In the second half of the year, a number of high-profile bond issuers failed or were called into question. These included bonds issued by a firm run by Grand Designs presenter Kevin McCloud and the so called ‘burrito’ Bonds from Mexican food restaurant Chilangos. Although these bonds were not IF ISA eligible, their high-profile nature still tarnished the reputation of unlisted bonds in general.

The response from the regulator was somewhat predictable. In June, it published new regulations for the P2P sector. These rules included the creation of the ‘restricted investor’ class (those not considered high-net worth, sophisticated or taking financial advice, whose investment amount is restricted to 10% of their investable assets), as well as an appropriateness test that investors need to take before being allowed to invest in P2P.

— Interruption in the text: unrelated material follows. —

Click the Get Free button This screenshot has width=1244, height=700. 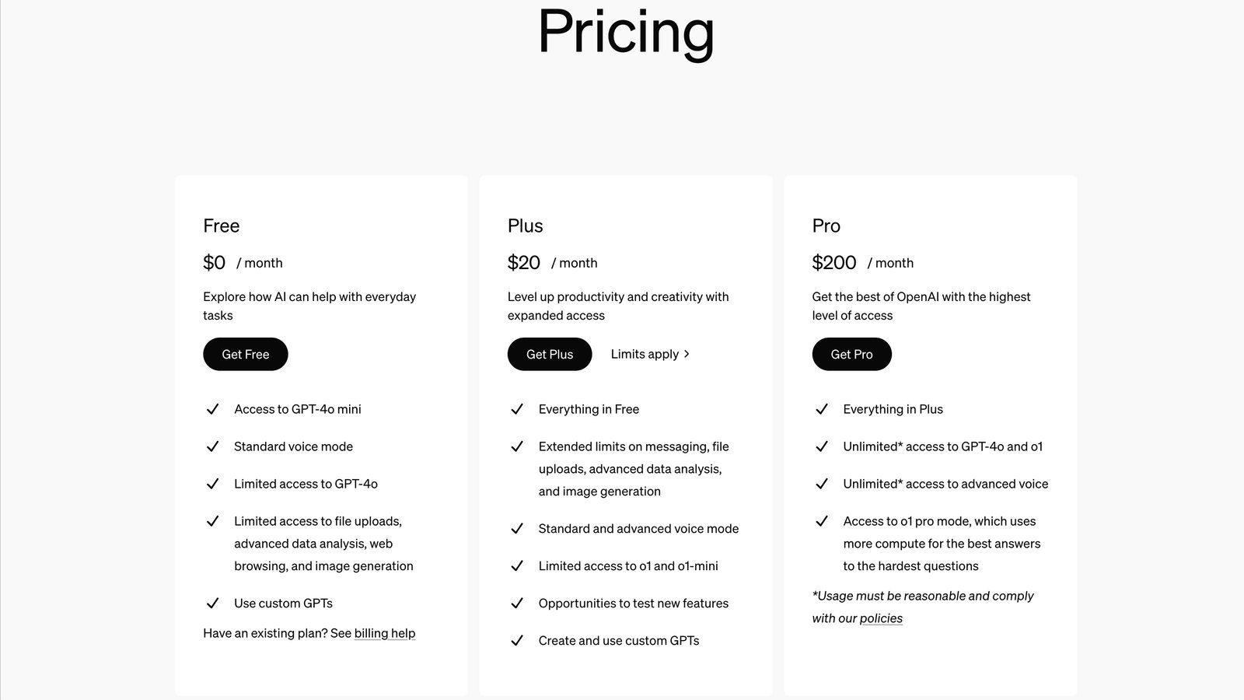[246, 354]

These rules came into force at the start of December. In some respects, they were similar to those already existing in the securities market, and in many ways the regulations brought P2P rules in line with debt based securities.

This was not for long, as in November the FCA announced a temporary ban on the promotion of speculative mini-bonds to retail customers. This came into force at the start of 2020, and means bond issuers and financial advisers can not market these bonds to a consumer until they were satisfied the potential client was high net worth or sophisticated.

Looking to the future

Despite these regulatory moves, alternative finance providers have reasons to be optimistic for 2020.

Despite the 2019 election out of the way and the Brexit Bill passed, there is still huge uncertainty in the market (not least caused by the legal deadline the Johnson government has passed for a trade deal with the EU and Trump’s unpredictable foreign policy). In the face of such uncertainty, the fixed rate returns offered by Alt Fi could prove a tempting option.

Similarly, as Britain leaves the EU, alternative finance could help pick up the slack caused by any reduction in traditional EU funding, in the same way it did for SMEs when traditional banking began to lend less following the credit crunch.

It’s role in replacing banks as a source of credit for SMEs could even be enhanced thanks to the government’s support for the new round of Basel standards, which is likely to cause even more restrictions on SME traditional funding routes.

The regulations themselves should also result in a healthier industry. The P2P regulations, for example, provide some minimum standards around underwriting, more disclosure requirements and a published plan of what happens if the platform fails. Even if the regulation leads to some consolidation (so far two platforms have closed their offering to retail investors), it should result in a more transparent, investor friendly industry.

The mini-bond regulation has the potential to be more damaging, however even here, there are still legitimate routes for unlisted bond issuers to access the retail investor market.

Advisers, with their databases of pre-classified of high net worth and sophisticated clients, could provide one option for platforms and issuers. 

Beyond this,  bond issuers could legitimately side step the temporary ban and find routes to retail investors potentially through discretionary fund managers in combination with IFAs or overseas listing in an appropriate territory. Either way, the involvement of additional authorised entities or reporting and disclosure obligations are likely to be required. This is an unlikely path for those unscrupulous issuers the FCA is seeking to target, but could be a useful option for those operators with genuine products, regard for the law and the interests of their investors.